Script activity in Data Factory and Azure Synapse Analytics

In this article, you learn how to create a script activity in Azure Data Factory to run custom PostgreSQL queries. With script activity, you can execute various types of PostgreSQL commands, such as Data Manipulation Language (DML) and Data Definition Language (DDL) commands, directly in your pipelines.

DML statements: INSERT, UPDATE, DELETE, and SELECT

DDL statements: CREATE, ALTER, and DROP

Prerequisites

Create a script activity

  1. In Azure Data Factory Studio, select the Author hub.
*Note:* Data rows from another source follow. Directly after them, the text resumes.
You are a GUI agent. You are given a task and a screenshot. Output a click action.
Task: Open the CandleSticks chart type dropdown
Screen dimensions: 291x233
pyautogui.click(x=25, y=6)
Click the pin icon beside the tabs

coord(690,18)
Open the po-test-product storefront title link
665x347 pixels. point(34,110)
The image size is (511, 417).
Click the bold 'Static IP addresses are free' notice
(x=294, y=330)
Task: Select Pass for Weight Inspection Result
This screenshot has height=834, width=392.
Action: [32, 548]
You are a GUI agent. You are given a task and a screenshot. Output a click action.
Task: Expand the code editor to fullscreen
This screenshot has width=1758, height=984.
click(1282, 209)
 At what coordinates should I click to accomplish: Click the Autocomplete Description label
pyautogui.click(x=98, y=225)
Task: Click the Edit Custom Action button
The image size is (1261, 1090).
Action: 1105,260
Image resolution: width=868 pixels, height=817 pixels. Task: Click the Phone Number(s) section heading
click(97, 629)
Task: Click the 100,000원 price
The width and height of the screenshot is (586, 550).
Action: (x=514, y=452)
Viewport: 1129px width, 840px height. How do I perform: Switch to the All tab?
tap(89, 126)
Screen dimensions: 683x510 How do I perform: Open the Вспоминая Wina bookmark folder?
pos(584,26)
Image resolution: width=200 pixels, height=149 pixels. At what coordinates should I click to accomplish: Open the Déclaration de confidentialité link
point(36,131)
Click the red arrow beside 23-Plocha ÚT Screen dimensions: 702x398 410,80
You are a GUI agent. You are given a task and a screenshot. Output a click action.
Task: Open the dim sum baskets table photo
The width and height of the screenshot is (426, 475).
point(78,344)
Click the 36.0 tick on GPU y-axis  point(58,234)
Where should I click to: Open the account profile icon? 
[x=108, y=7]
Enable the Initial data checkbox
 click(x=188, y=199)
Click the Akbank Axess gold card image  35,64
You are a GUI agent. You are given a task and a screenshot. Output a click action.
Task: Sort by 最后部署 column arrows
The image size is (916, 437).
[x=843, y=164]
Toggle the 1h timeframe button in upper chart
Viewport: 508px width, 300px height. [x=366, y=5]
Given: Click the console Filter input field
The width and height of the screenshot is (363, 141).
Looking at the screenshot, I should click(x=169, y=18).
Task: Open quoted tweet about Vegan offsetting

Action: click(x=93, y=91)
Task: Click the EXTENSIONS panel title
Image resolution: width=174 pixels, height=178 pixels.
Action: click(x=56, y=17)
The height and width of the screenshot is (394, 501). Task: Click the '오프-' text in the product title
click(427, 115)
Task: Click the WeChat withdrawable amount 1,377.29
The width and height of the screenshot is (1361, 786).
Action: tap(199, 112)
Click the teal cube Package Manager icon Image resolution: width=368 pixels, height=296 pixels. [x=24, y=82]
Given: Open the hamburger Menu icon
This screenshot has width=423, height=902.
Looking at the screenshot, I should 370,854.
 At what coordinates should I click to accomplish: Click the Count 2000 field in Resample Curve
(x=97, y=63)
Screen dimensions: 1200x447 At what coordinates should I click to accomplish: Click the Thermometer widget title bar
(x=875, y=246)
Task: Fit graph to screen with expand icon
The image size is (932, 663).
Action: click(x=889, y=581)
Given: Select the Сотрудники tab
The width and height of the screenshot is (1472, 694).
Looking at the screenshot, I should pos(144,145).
Hover over the Pipelines section, select ... at the left, and select New pipeline to create a new pipeline.

    Screenshot that shows where to select author in Azure Data Factory.

    Screenshot that shows where to select new pipeline.

  2. Under General, drag and drop the script activity into the pipeline.

    Screenshot that shows where to select script activity.

    1. At the General tab, give your script activity a name.

    Screenshot that shows box to provide a name to the script activity.

  3. Switch to the Settings tab and select your Azure Database for PostgreSQL linked service, or create a new one. Once added, select Test connection to verify your connection is valid.

    Screenshot that shows an example setting linked service.

  4. Select either the Query or NonQuery option depending on your script.

    The script activity supports both query and nonquery statements.

    Screenshot that shows highlights Query and non Query radio buttons.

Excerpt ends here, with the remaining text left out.